**Zeilen aus einem Screen-Grounding-Datensatz:**
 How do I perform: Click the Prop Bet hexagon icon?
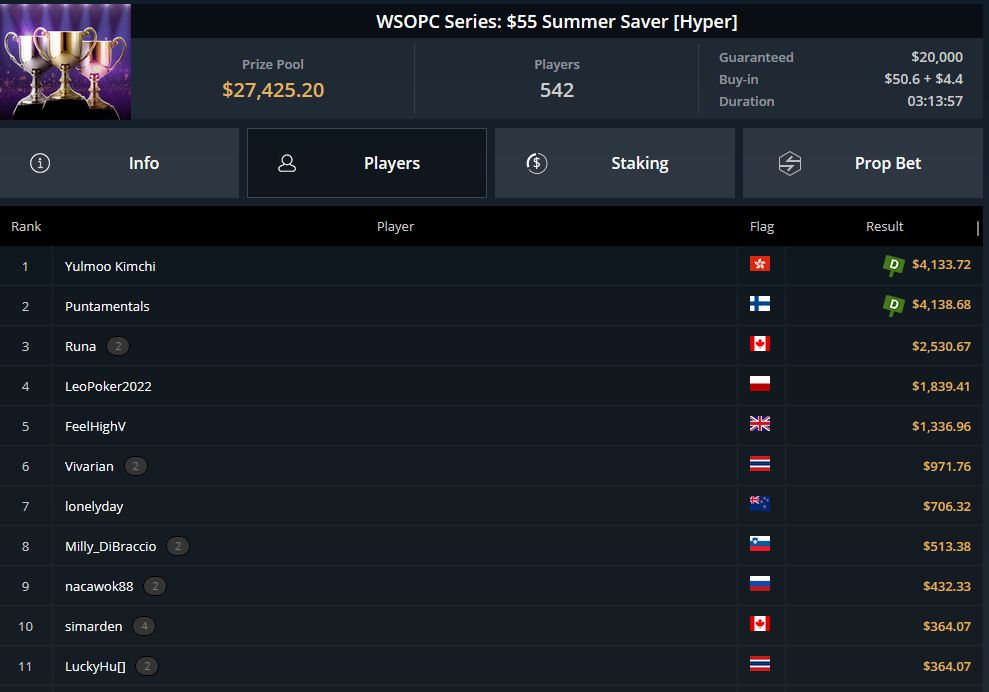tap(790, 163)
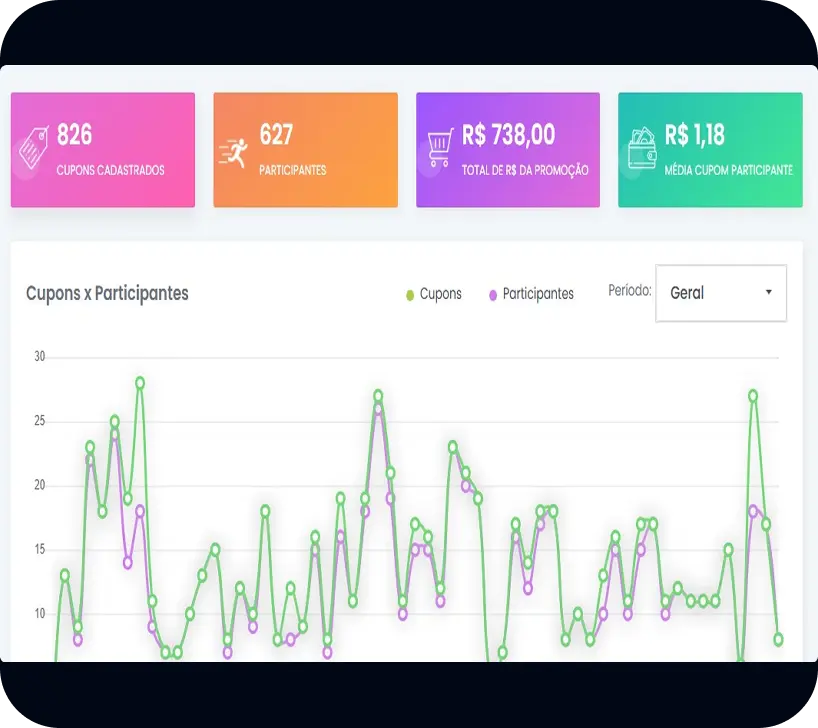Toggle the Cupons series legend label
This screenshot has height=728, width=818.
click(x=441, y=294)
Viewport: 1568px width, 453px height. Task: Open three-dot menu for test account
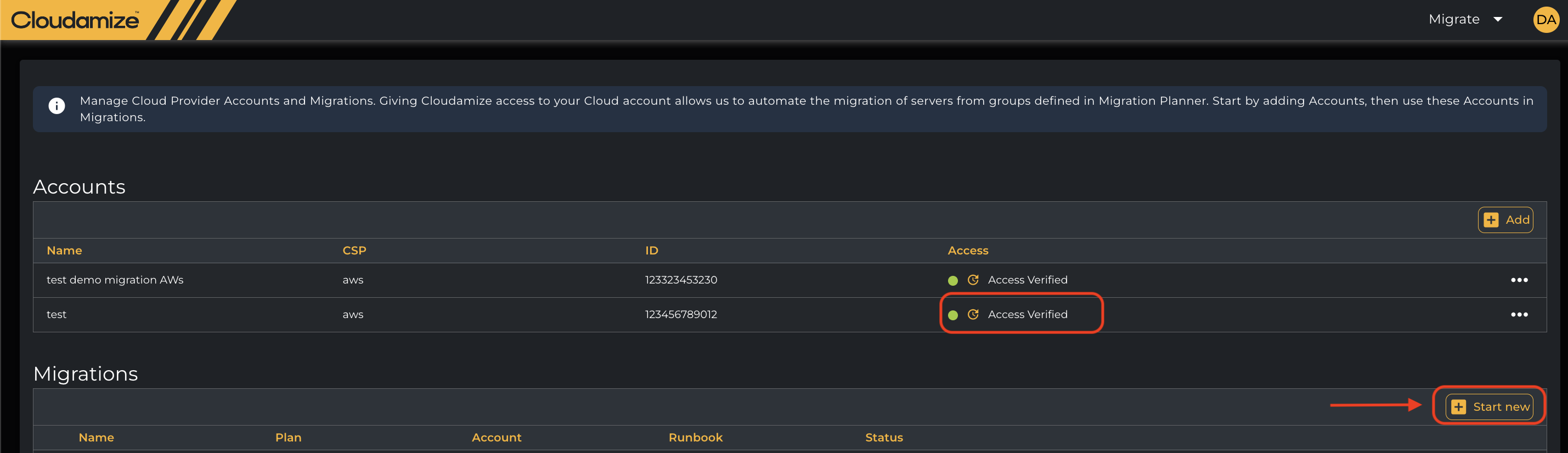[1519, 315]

**WAS VERLANGT WIRD:**
Schreibe die Zeilen von der Zeile mit „Viewport: 1568px width, 453px“ bis zum Ende der Auflistung wortgetreu ab, beide Enden eingeschlossen. Lass die Bilder in deiner Antwort weg.

**ANTWORT:**
Viewport: 1568px width, 453px height. Task: Open three-dot menu for test account
[1519, 315]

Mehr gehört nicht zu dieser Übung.